Task material:
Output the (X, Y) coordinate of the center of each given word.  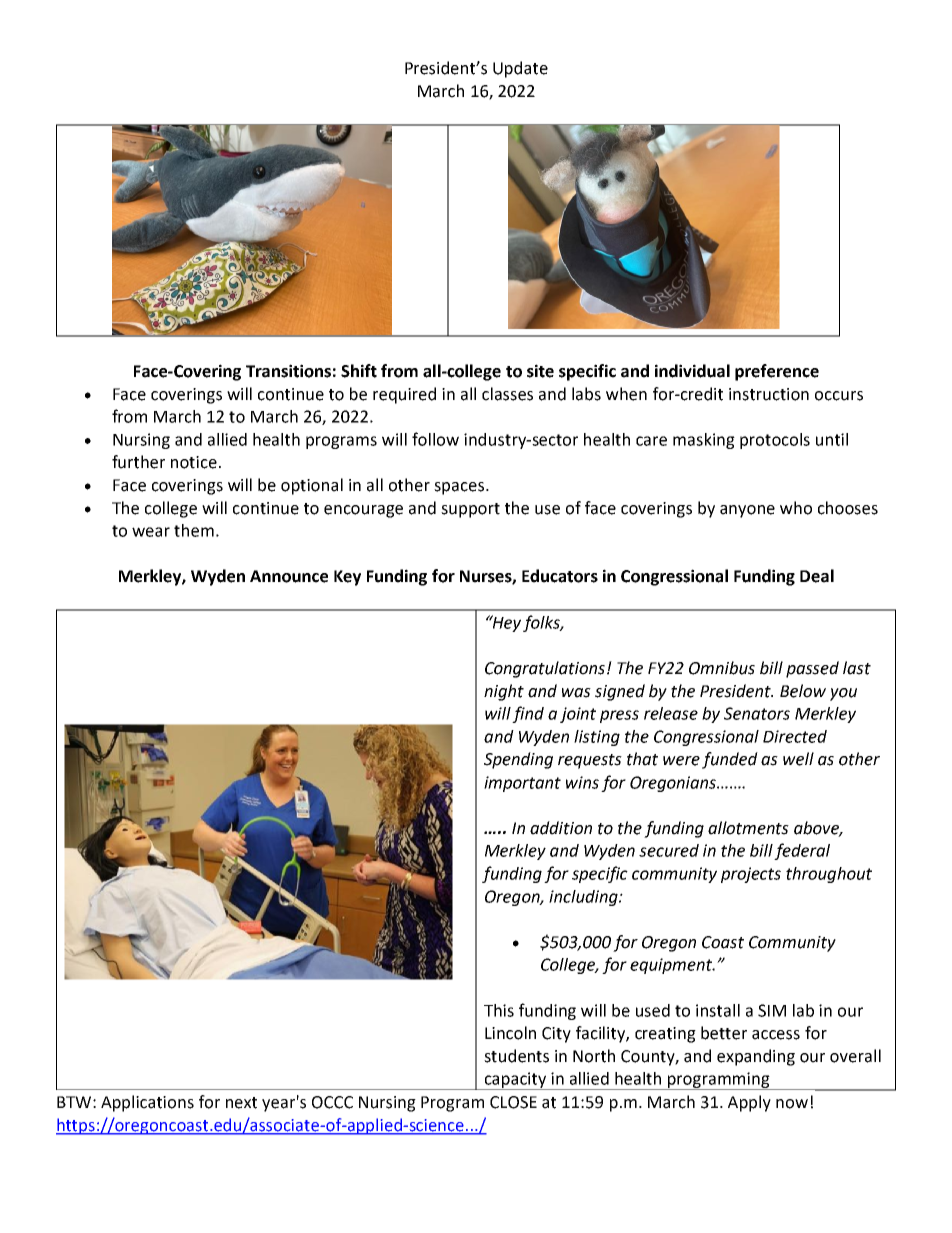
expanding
...
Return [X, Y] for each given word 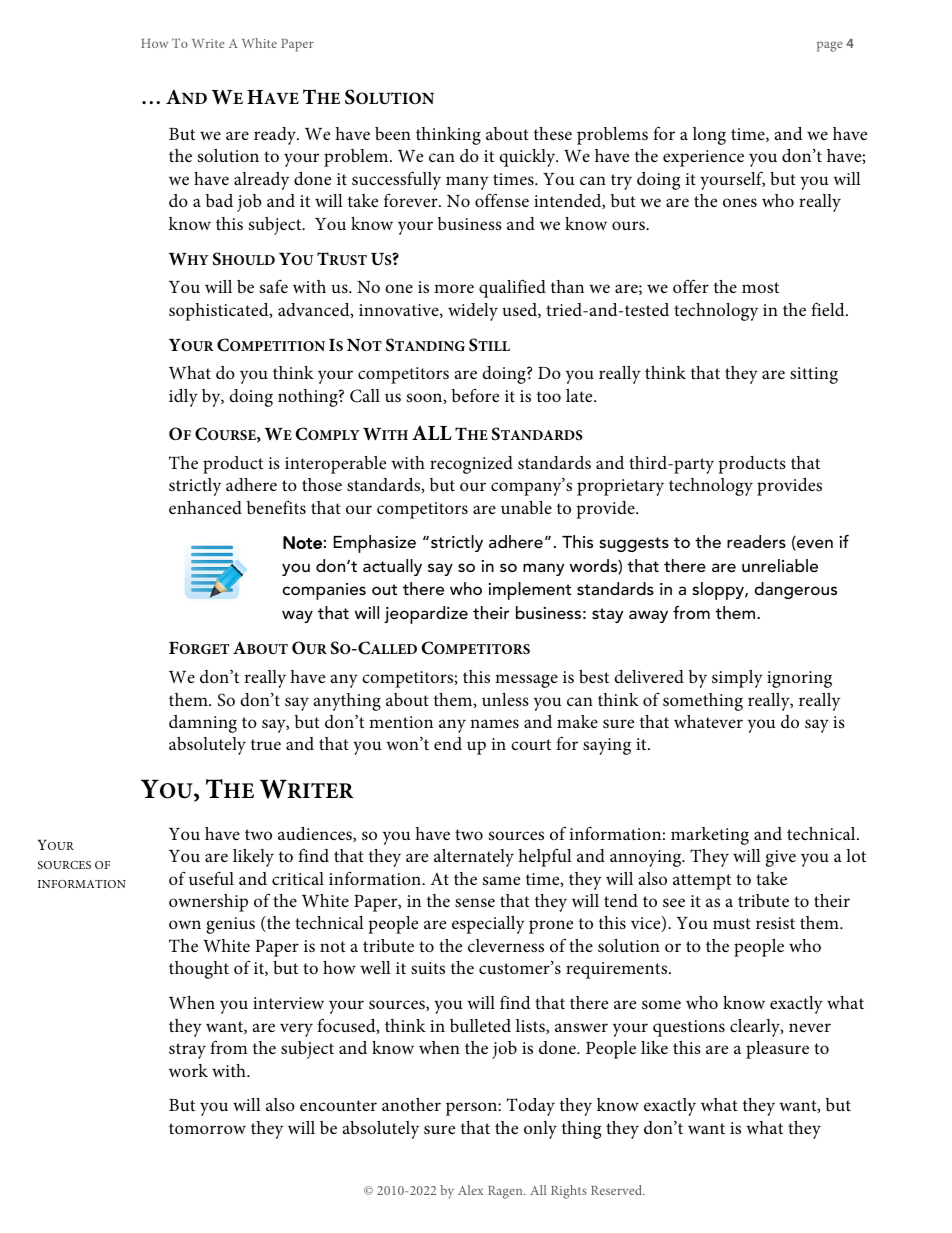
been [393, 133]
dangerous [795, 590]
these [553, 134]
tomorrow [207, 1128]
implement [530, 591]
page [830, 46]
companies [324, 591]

Problem requirements:
Reproduce the lines without any change, beginning at the line containing "dangerous [795, 590]" and ending after the line containing "companies [324, 591]".

Correct response:
dangerous [795, 590]
these [553, 134]
tomorrow [207, 1128]
implement [530, 591]
page [830, 46]
companies [324, 591]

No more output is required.